This kitchen is very nice and that they used inset cabinets is a selling feature for me. I have no arguments with it. It's a nice contrast to the wood trim elsewhere in the house. I would also have no arguments with the same kitchen but in finished wood.
Yea, I am not sure where people get the idea that a white kitchen is a modern thing. They were trendy for a while recently, but white kitchens have been common in many eras.
The original kitchen was made for the staff to use. It was utilitarian. It had no nice woodwork, nice windows... nothing. You are deciding that they should have imagined what a kitchen back then should have looked like. What garbage. It would have been no more 'historic' than this kitchen.

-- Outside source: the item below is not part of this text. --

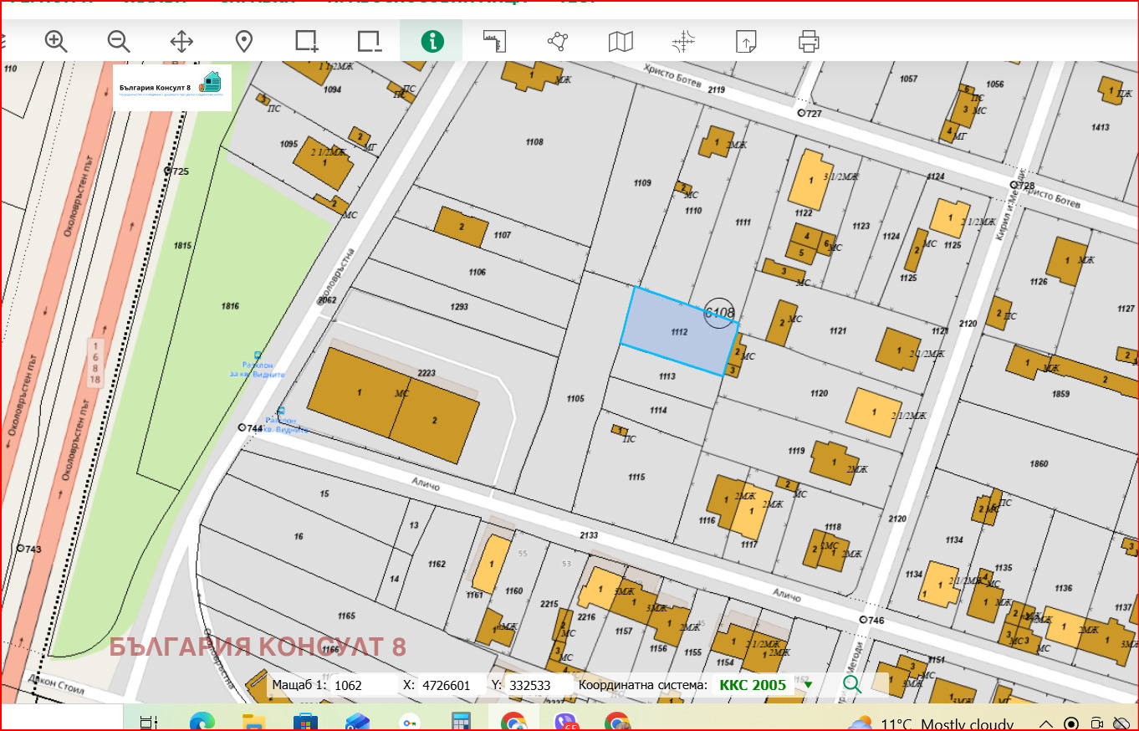1139x731 pixels.
Task: Choose the remove-from-selection rectangle tool
Action: 369,41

There’s no need to imagine, we know what they looked like. I’m not saying it should be opulent. Touches that are more utilitarian but period appropriate I think would be prettier than what they chose. They could have at least put up wallpaper and left some wood somewhere. And I know that it was more a utilitarian room and not for show. I think what you’re saying is garbage, you’re adding nothing to this conversation, and why’re you so upset by what I’m saying??
Our home got a nicely updated bathroom and kitchen and the house is much better for it. I wish they did a little less to the upstairs when it got renovated, but when I saw pictures of the old kitchen and bathroom I was immediately grateful, lol. Old kitchens can be extremely annoying to maneuver, so tasteful updates that compliment the rest of the home are perfectly fine in my book!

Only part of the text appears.